# 2011 AHA Big Brew Day



## Tom (May 16, 2011)

Here is what my Homebrew Club did... (504Gallons) 


We have 140+ members and the club is just uver 1 year old


[ame="http://www.youtube.com/watch?v=qHxRmgRK8tU"]http://www.youtube.com/watch?v=qHxRmgRK8tU[/ame]


----------



## joeswine (May 16, 2011)

I was there and it was a great time,the people were great tepe was the hit of the show and I learned a little about being a brewmister....we also made a chocolate smoked beer,is that correct and can't wait to taste the finished product..............


----------



## Tom (May 16, 2011)

Yep Joe it's a Smoked Chocolate Stout


My Raspberry Wheat was the "HIT" of the show


----------



## Flem (May 16, 2011)

Tom, it looked like a great party.
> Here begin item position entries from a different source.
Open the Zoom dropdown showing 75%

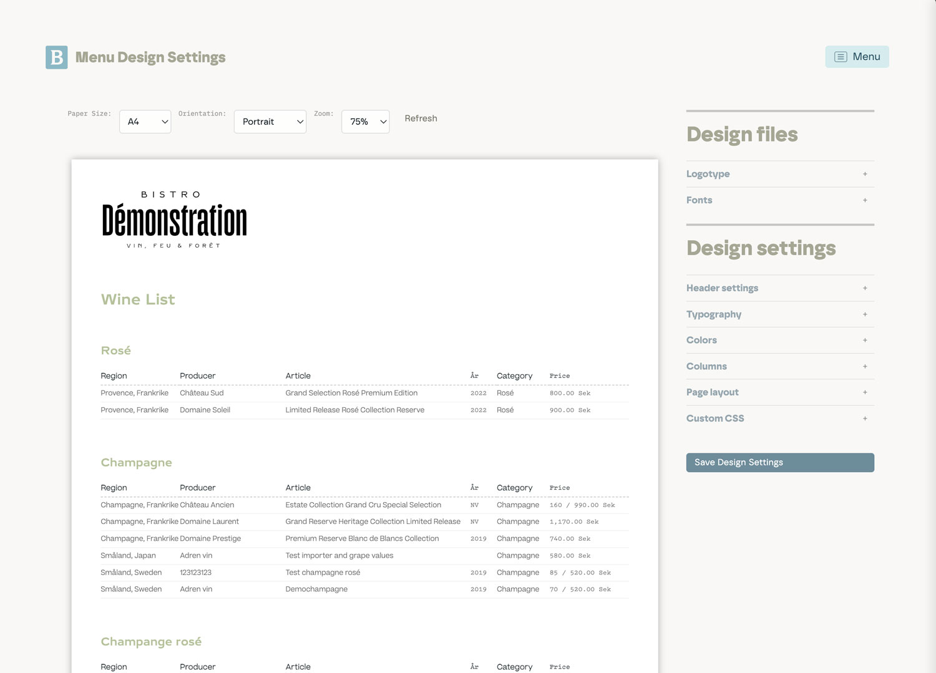366,122
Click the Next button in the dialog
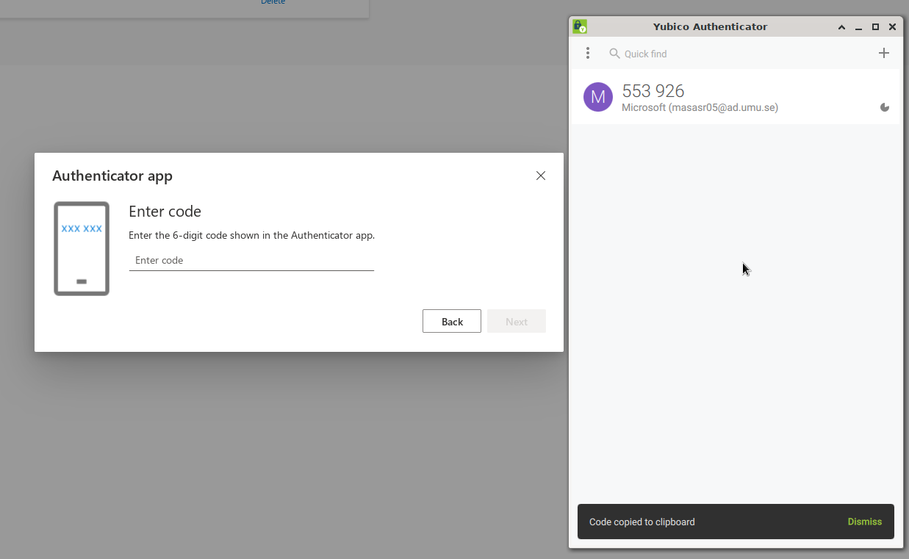This screenshot has height=559, width=909. [517, 321]

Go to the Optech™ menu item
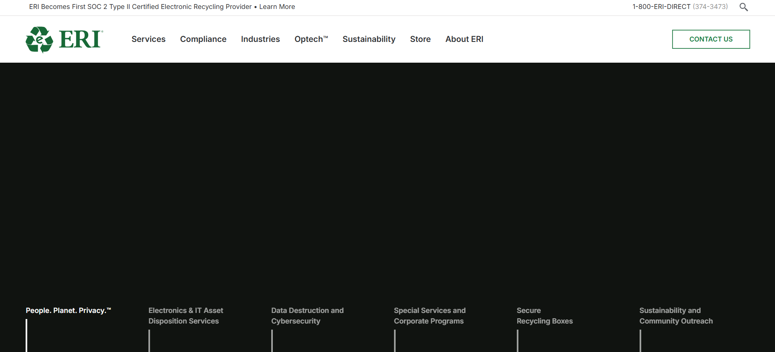311,39
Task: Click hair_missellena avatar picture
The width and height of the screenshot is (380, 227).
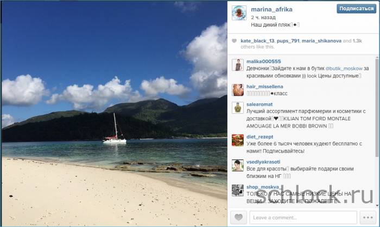Action: click(x=238, y=90)
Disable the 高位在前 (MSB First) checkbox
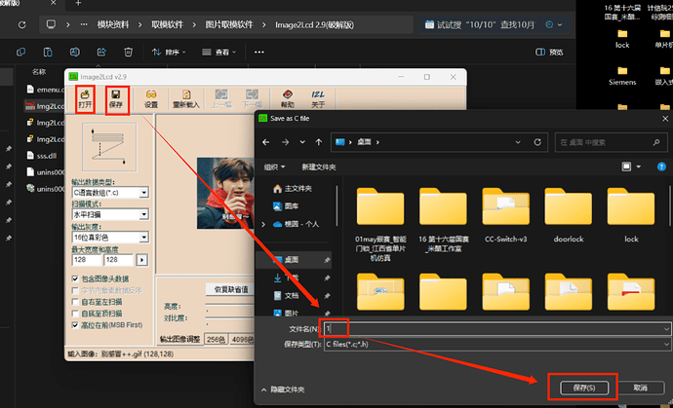This screenshot has width=673, height=408. point(76,325)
That wasn't Buford in the film clip, was it?


----------



## joeswine (May 16, 2011)

YOU MIGHT HAVE THOUGHT TEPES WINE WAS ALSO A HIT ,HE IS A CHICK MAGNET WITH IT i SAW IT ,BEER AN WINE....WHAT A MAN.................


----------



## Tom (May 19, 2011)

My homebrew club just won Best of Philly Homebrew Club.


No we would like to win the best Video. So please check out this video.


[ame="http://www.youtube.com/watch?v=qHxRmgRK8tU"]http://www.youtube.com/watch?v=qHxRmgRK8tU[/ame]


----------



## Tom (Jun 12, 2011)

New Setup pix
2nd is my Mill that now can fit 23#'s in the hopper.


----------



## joeswine (Jun 14, 2011)

does that mean our rassberry is on its way sooner or later


----------



## Tom (Jun 14, 2011)

could be


----------